BEGIN Data extract

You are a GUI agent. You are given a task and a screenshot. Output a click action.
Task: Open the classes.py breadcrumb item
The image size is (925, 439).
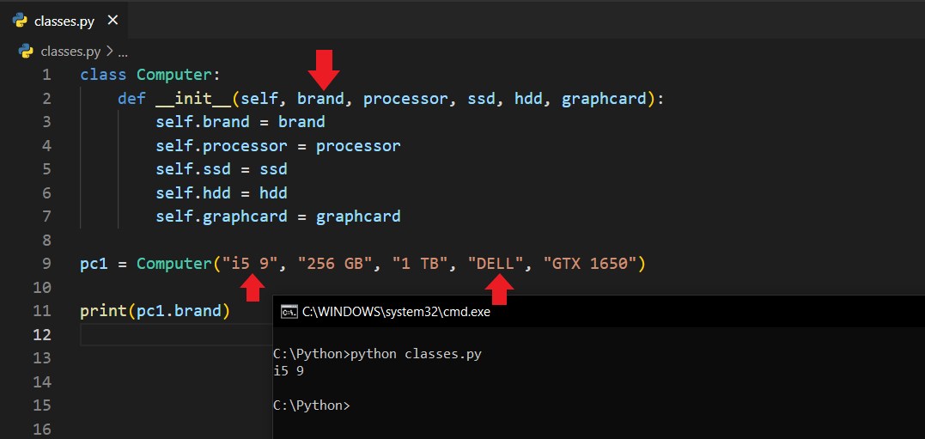(70, 51)
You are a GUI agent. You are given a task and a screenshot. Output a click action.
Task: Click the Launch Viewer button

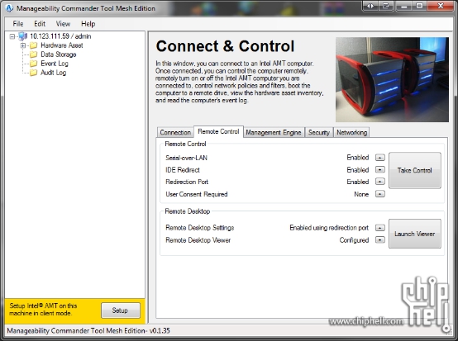[415, 234]
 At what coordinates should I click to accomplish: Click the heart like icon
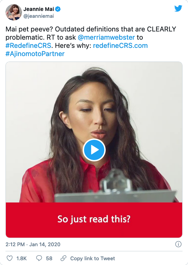pos(10,258)
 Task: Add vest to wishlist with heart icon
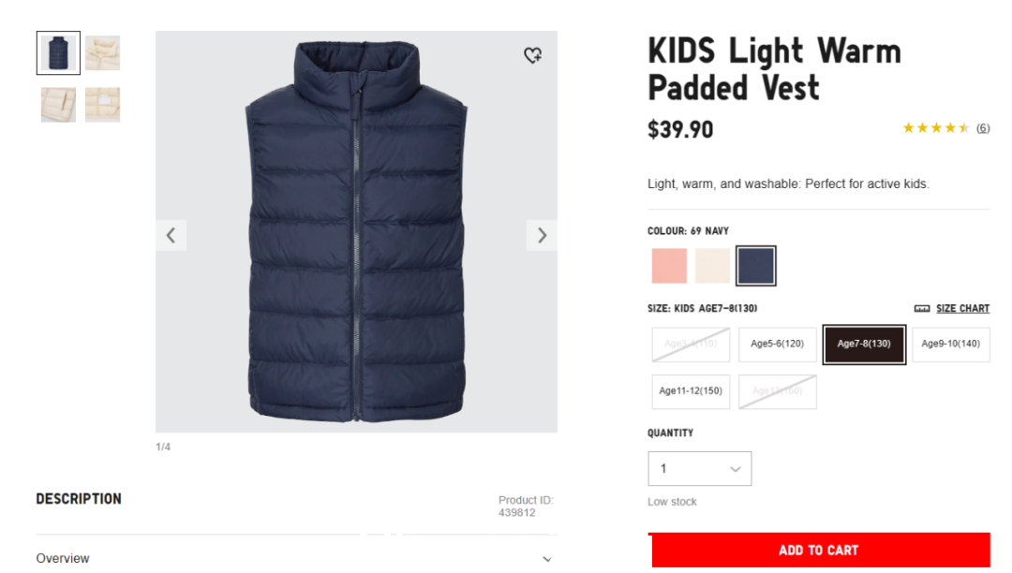tap(532, 55)
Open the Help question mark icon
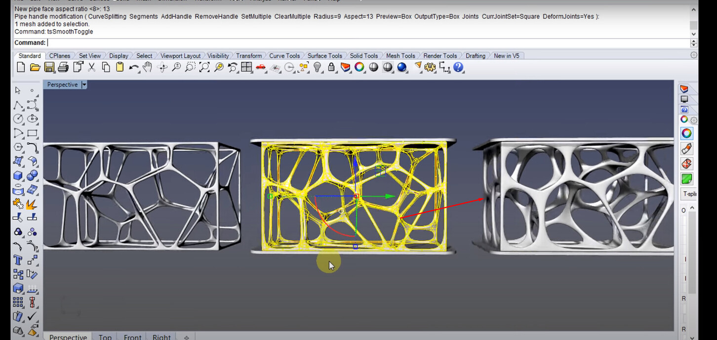Viewport: 717px width, 340px height. coord(458,67)
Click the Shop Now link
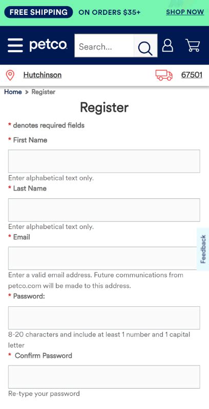 pos(185,12)
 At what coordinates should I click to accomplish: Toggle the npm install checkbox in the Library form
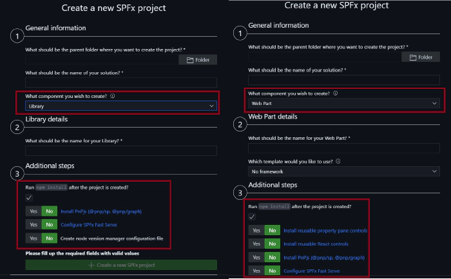point(30,198)
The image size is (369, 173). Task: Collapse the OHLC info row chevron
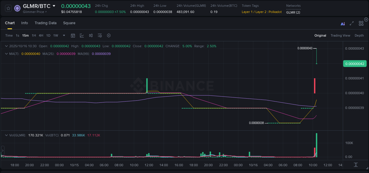point(6,46)
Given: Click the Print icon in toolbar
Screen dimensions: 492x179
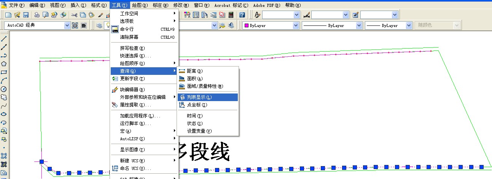Looking at the screenshot, I should (37, 15).
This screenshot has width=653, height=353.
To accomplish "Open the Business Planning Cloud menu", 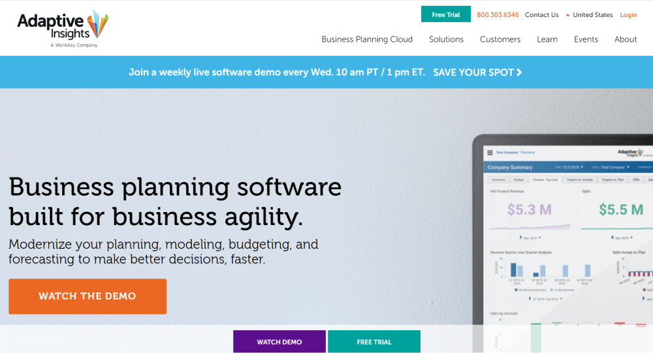I will pos(367,39).
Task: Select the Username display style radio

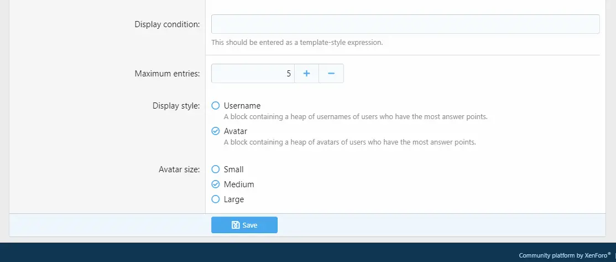Action: [215, 105]
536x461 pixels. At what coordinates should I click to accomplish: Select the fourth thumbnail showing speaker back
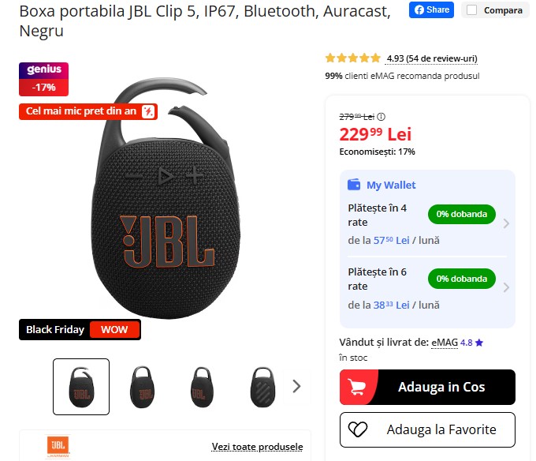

END Data extract

• What is needed: Lay out the records from their first line up to and including the line with "pos(10,258)" as a Markdown table with the columns Row and Record line, one numbered row per line, skipping blank lines and leaving out the pictures.

• Output for this task:
| Row | Record line |
|---|---|
| 1 | You are a GUI agent. You are given a task and a screenshot. Output a click action. |
| 2 | Task: Open the classes.py breadcrumb item |
| 3 | The image size is (925, 439). |
| 4 | (70, 51) |
| 5 | You are a GUI agent. You are given a task and a screenshot. Output a click action. |
| 6 | Task: Click the Launch Viewer button |
| 7 | [415, 234] |
| 8 |  At what coordinates should I click to accomplish: Click the heart like icon |
| 9 | pos(10,258) |